The participants were pre-school (3 to 7 years old) learners from a selected government school in the Bellville area in the Western Cape Province, South Africa, which caters for children pre-identified with CAS by Speech-therapists.

This study followed a non-probability sampling method as the participants represented only a small portion of the population. More specifically, purposive sampling was used because the participants (N=20) were selected based on their characteristics as well as the objective of the study. This made the environment a controlled variable because all the participants were from the same school.

The sample (N=20) included boys (n=18) and girls (n=2), which implied a male:female ratio of 9:1. Tükel et al. (2015:1) alleged that CAS is 3 to 4 times more likely to be diagnosed in boys than girls. The participants in the current study were all in the fundamental movement phase between the ages of 3 and 7 years (pre-school).

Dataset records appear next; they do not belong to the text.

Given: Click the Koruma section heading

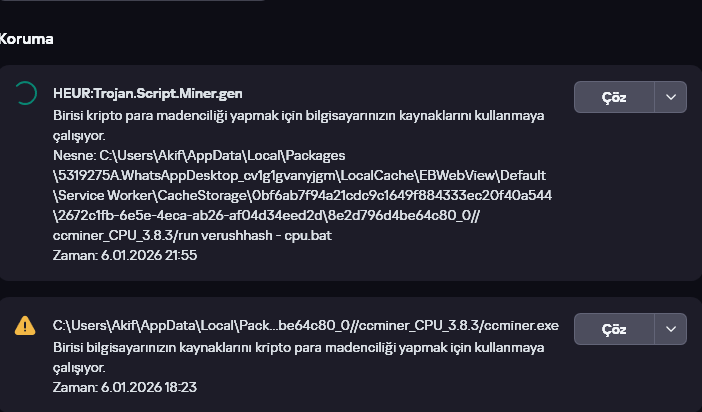Looking at the screenshot, I should pos(27,39).
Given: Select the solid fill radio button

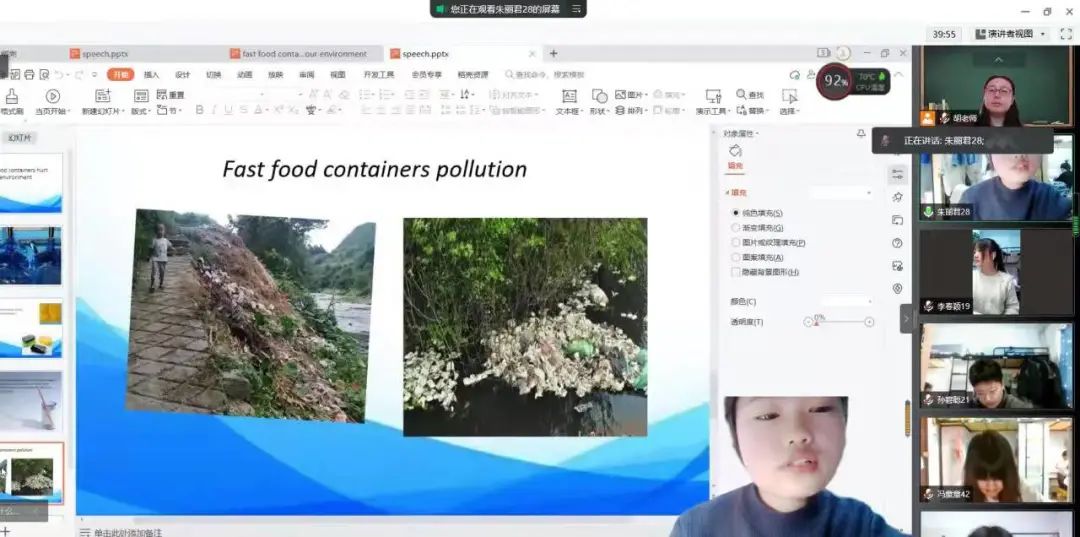Looking at the screenshot, I should click(736, 213).
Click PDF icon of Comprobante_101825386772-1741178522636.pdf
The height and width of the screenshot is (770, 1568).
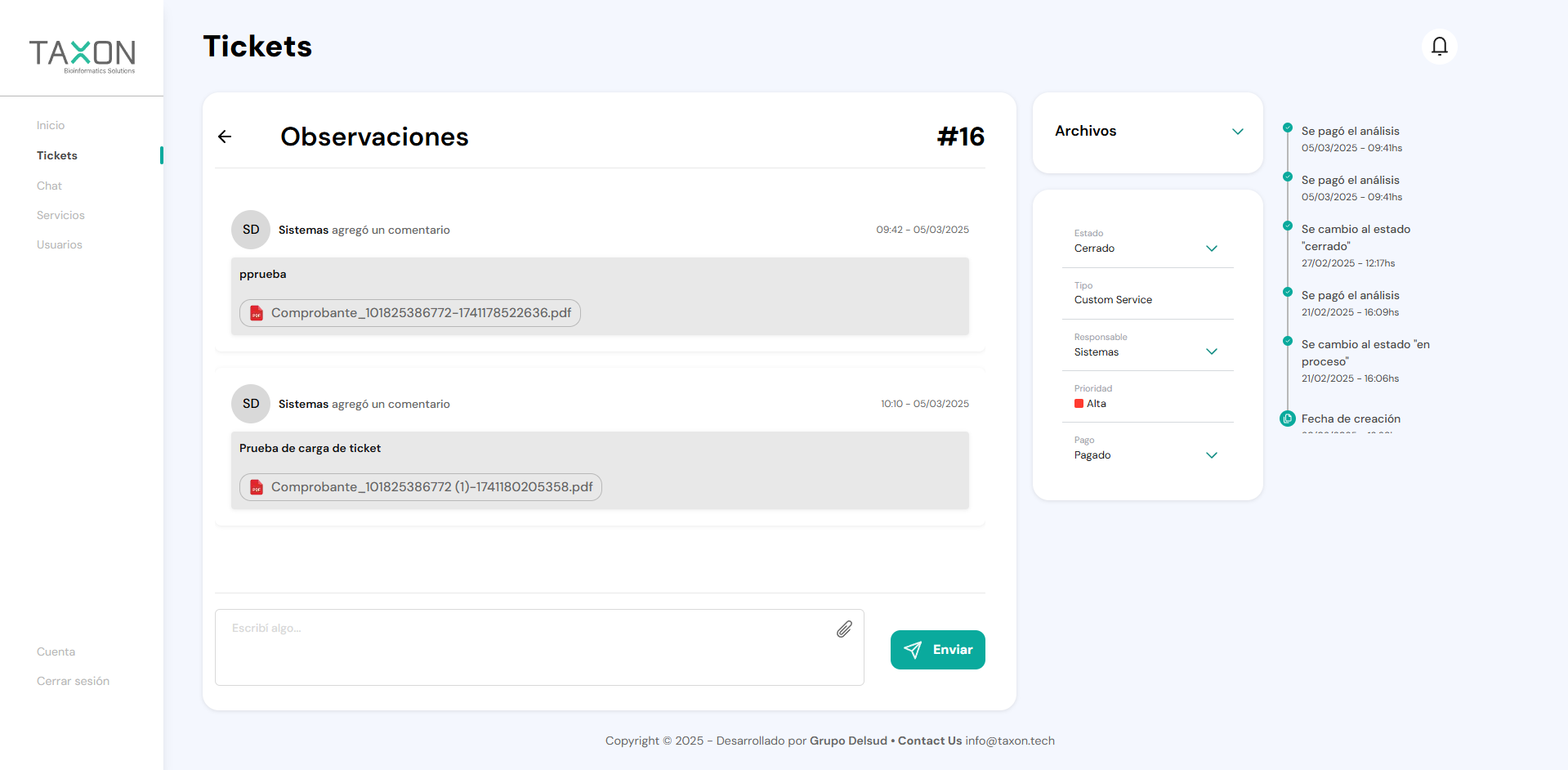257,313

The fundamental movement phase is characterized by basic movements that has not yet been refined (Yu et al., 2016:134). Participants from diverse socio-economic, as well as different cultural groups, were included.

Each participant received a number and the participants were dived according to their numbers to keep their names anonymous. After the pre-test, the participants were divided randomly into the 2 different groups by an external 3rd_{party (Prof}

Martin Kidd - Director of the Centre for Statistical Consultation at the Stellenbosch University). Prof Martin Kidd used the “rand” function in Microsoft Excel to give each participant a random number. He then used these random numbers to allocate the two different groups. The paired group were further divided into pairs by the main researcher according to their numbers. Therefore, there were 5 paired groups (n=10) and one small group (n=10). The 5 paired groups received the paired and the small group received the small group gross motor intervention. Not all children participated in this study as strict inclusion and exclusion criteria were set. If the child failed to comply with these criteria, he or she was excluded from this study.